== Segment start ==

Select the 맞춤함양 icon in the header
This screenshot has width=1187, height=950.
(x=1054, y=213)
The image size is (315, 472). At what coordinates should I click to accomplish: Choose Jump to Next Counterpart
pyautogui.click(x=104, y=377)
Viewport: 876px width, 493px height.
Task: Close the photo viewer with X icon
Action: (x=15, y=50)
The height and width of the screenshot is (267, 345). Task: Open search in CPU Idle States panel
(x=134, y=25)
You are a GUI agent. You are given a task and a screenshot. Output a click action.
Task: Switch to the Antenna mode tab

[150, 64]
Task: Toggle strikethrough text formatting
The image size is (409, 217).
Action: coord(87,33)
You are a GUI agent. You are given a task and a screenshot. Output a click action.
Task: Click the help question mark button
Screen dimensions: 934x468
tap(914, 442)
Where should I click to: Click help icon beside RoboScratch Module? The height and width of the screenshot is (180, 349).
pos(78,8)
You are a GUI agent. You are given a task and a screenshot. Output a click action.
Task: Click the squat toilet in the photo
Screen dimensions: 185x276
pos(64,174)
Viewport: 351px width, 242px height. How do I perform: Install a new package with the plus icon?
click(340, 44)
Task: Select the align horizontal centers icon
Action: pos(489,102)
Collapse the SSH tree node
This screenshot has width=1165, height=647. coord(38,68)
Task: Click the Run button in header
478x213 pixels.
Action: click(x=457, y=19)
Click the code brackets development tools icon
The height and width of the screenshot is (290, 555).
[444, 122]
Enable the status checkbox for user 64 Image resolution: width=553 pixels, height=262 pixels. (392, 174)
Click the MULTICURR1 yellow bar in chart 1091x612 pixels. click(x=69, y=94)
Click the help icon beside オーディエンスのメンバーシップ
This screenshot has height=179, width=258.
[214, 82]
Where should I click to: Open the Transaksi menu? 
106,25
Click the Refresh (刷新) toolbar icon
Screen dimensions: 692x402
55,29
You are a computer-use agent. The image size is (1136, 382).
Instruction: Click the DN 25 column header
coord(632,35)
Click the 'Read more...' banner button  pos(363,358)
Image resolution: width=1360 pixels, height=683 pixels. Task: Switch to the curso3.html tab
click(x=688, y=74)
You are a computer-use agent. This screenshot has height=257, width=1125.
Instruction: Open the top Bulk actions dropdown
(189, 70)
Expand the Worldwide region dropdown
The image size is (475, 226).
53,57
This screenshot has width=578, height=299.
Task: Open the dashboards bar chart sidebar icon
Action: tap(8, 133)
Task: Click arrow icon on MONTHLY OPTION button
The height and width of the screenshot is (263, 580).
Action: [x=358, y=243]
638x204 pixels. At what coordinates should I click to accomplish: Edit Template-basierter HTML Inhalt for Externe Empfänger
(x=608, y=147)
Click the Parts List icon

== Segment end ==

> **What you should do**
Copy the stretch of the records above that runs from the line with "Image resolution: width=1360" through the line with "You are a computer-use agent. This". Both end lines belong in the copy, and nothing else does.

> **Reply to the exercise**
Image resolution: width=1360 pixels, height=683 pixels. Task: Switch to the curso3.html tab
click(x=688, y=74)
You are a computer-use agent. This screenshot has height=257, width=1125.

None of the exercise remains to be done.